Een “gewoon” slachtoffer van belaging of zelfs verkrachting krijgt in de regel de onderzoeksrechter niet te zien. Die heeft daar geen tijd voor. De verhoren zijn politiewerk. Een huiszoeking of telefoontap voor dit soort misdrijven is de absolute uitzondering. Wanneer het tot een proces komt, dan wordt het belagingszaakje op een goede 30 minuten afgehandeld samen met ongeveer twintig andere zaken dezelfde ochtend.

Eerlijk proces

Afgaande op de reacties van de betrokkenen is dit doortastend optreden van justitie geen succesverhaal. De oudste feiten dateren van meer dan 20 jaar geleden en tot op vandaag is van een catharsis geen sprake. Integendeel.

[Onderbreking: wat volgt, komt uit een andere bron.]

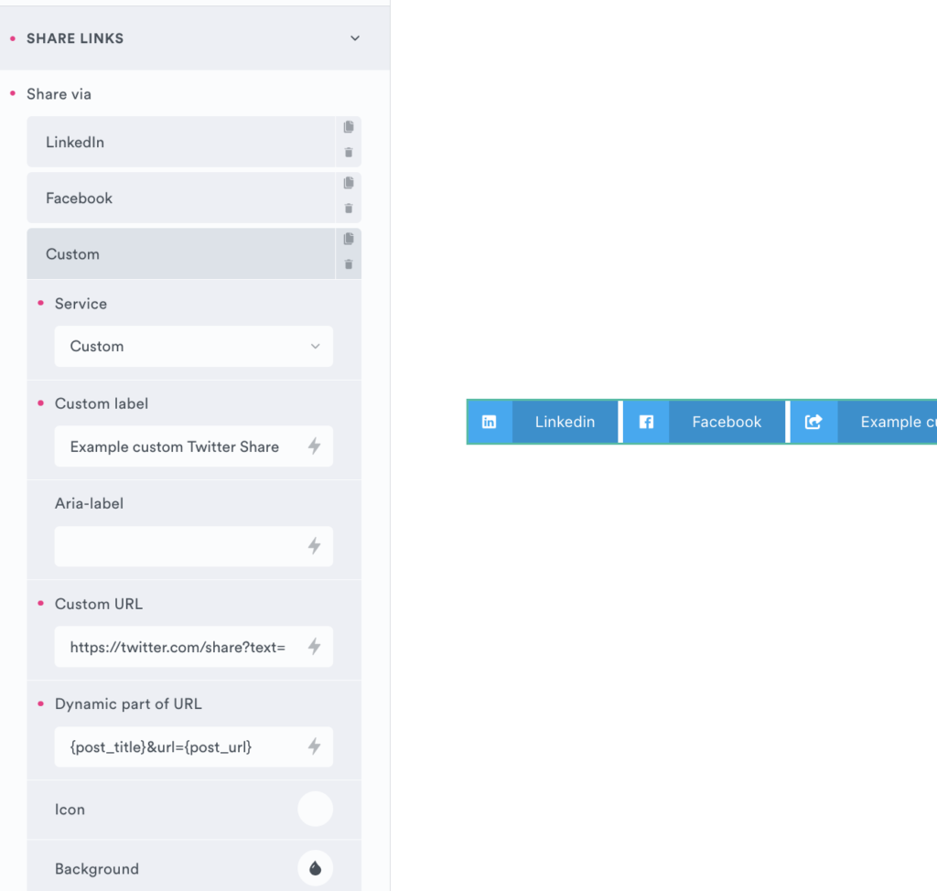This screenshot has height=891, width=937.
Task: Click the Aria-label input field
Action: pyautogui.click(x=178, y=546)
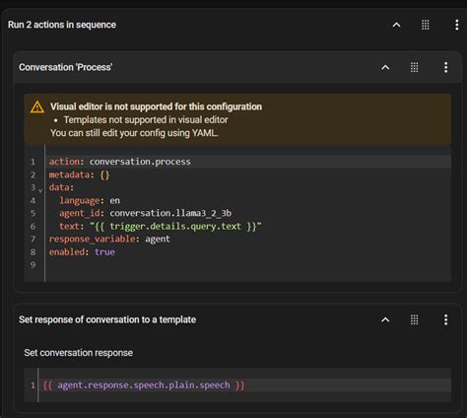Toggle the fold arrow beside the 'data:' line
The height and width of the screenshot is (418, 467).
(40, 190)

Met steun van velen uit de culturele wereld trekt de VRT nu drie weken de tijd uit om acht vrouwen hun verhaal te laten doen over het gedrag van Bart De Pauw. Een vijfsterrendocumentaire, volgens velen. Toch enkele bedenkingen. Net zoals in Godvergeten wordt een verhaal gebracht louter en alleen vanuit één kant. Anders dan in Godvergeten kreeg hier de andere zijde wel de kans om mee te werken. Dat werd geweigerd. Als kijker kun je dat betreuren maar als advocaat begrijp ik het. Meer nog, het is de enige juiste keuze. De opnamen vonden plaats tijdens het proces. Met de camera op schoot naar het proces. Begin als beklaagde maar eens op twee fronten te strijden. In Mechelen voor drie rechters, die na woord en wederwoord beslissen over schuld en straf. Je moet het hebben meegemaakt om te weten hoe ingrijpend het is. Maar er is altijd hoop.

Hoop op een eerlijk proces. Daar gaven de rechters blijk van in hun vonnis dat begint met de verklaringen van alle betrokkenen, vanwege de vrees dat in samenvattingen de nuances verloren dreigen te gaan. Hoop op een vrijspraak of ten minste op een straf op mensenmaat. Een straf die perspectief biedt, soms helend is en in ieder geval eindig. In het vonnis vinden we dat terug: de rechters stellen in hoofde van Bart De Pauw oprecht schuldbesef vast. Vandaar een straf met uitstel van tenuitvoerlegging.

 

Catch 22

Het andere front ligt op televisie. Voor heel Vlaanderen, en daar is er geen hoop. De juridische waarheid is hier minder van belang. Het gaat om iets anders. De reportagemaker van Het proces dat niemand wou wil de kijker iets leren: hoe gevaarlijk machtsrelaties kunnen zijn en welke impact dit kan hebben op wie er slachtoffer van is. Je bent als beklaagde het voorwerp van een les aan de kijker. Ja, de reportage zou zelfs deel moeten uitmaken van het lessenpakket.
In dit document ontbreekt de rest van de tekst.